Terminal Velocity (1994).

“It’s an American classic.” - Kerr

“It’s an American classic.” - Kerr

1. (The Plot)

Charlie Sheen plays Olympic-gymnast-turned-skydiver Ditch Brodie - yes, you read that right, and it’s an awesome name - takes a young woman up for her first skydiving lesson. When he turns his back for a split-second, she jumps from the plane by herself. Despite a valiant effort, Brodie cannot save her as she fails to pull her parachute and creates her very own ditch in the ground…but something doesn’t add up.

Now Ditch finds himself dodging James Gandolfini and Shooter McGavin while trying to solve a mystery filled with blondes, skydiving, and the weirdest fucking product placement you’ll ever see in a film.

Charlie Sheen literally shooting the ground.

Charlie Sheen literally shooting the ground.

2. (The Good)

The sky-diving sequences in this film are genuinely thrilling, which is a necessity because the rest of the film is a complete mess. The cinematography during these stunts is really sharp as well, and for the most part, they hold up nearly 30 years later.

There’s one particular action scene near the end of the film that is simultaneously the best and worst action sequence I’ve ever seen. Charlie Sheen, who plays Ditch Brodie, boards an aircraft in an effort to save Krista (played by Natassja Kinski), who happens to be locked in the trunk of a car. Sheen jumps into the car and hits reverse, sending the car into a freefall. He then scales the car while in the air and attempts to get the woman out of the trunk. It’s completely bonkers, but it was a highlight. This film needed more of that - it’s like a sequence from Fast Five, only 20 years prior.

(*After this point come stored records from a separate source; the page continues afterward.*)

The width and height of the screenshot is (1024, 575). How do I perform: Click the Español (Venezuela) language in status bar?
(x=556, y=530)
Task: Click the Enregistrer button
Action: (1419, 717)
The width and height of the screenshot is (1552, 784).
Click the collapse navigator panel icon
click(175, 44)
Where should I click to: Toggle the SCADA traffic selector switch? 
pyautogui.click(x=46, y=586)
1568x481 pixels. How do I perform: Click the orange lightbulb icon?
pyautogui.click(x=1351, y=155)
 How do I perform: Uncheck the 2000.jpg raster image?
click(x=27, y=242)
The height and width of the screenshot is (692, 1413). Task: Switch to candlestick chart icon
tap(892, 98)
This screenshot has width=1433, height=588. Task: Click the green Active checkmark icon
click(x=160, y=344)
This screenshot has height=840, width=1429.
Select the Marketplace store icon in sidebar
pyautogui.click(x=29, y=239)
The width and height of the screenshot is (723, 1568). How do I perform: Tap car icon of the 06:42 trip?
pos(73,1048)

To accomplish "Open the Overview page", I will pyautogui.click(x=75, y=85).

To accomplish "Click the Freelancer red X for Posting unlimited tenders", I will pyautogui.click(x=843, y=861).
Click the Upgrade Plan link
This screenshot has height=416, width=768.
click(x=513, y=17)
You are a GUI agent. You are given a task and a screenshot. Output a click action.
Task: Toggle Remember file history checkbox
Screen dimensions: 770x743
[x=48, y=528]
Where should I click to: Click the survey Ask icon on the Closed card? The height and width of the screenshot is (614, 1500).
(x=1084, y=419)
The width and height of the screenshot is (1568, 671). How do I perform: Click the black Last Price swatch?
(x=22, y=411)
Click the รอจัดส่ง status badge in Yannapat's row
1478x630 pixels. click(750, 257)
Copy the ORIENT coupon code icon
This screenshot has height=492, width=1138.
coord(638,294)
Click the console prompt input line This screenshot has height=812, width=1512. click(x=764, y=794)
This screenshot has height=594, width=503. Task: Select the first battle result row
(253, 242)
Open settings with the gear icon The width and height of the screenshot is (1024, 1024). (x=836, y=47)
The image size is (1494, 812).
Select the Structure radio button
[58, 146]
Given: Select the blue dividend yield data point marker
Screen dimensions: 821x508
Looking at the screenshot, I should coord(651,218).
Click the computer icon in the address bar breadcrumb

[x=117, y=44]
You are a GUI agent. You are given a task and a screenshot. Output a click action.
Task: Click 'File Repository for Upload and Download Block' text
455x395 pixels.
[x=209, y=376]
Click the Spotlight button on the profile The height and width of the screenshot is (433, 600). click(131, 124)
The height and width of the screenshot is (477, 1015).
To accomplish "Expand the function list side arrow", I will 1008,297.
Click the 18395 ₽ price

James Gandolfini is in here as well and he’s terrific (even if his character’s name - Mr. Pinkwater - would suggest otherwise). I don’t think I have ever seen a poor performance from that man, although if you’ve literally seen any other movies, you can spot the “Wait…he was a bad guy all along!?” moment coming from miles away. Playing the straight man to Shooter McGavin pushing the cheese dial all the way past ten makes Gandolfini feel like he thought he was in a completely different movie.

“Stop blowing smoke up my schzopa.” - Ditch Brodie

“Stop blowing smoke up my schzopa.” - Ditch Brodie

3. (The Bad)

Almost everything other than the action scenes. The acting is atrocious, particularly Charlie Sheen and Christopher McDonald. The latter plays this stock 90’s bad guy with bleached-blonde hair and he’s as inept as villains get. The chemistry between Sheen and Kinski’s obviously forced love connection is missing in action. The script is an abomination.

Charlie Sheen plays this womanizing oaf, one who’s as bad with guns as he is understanding simple birthday instructions. Take the first scene for example. Sheen (who moonlights as a skydiving stripper - yes, you also read that right) is skydiving through Tucson with the intent to land at what he believes is a bachelorette party, but ends up being an 8 year old’s birthday party. There are many things wrong with this scene, so let’s tackle them one at a time. We’ll give Ditch Brodie a break for a minute and start with the parents.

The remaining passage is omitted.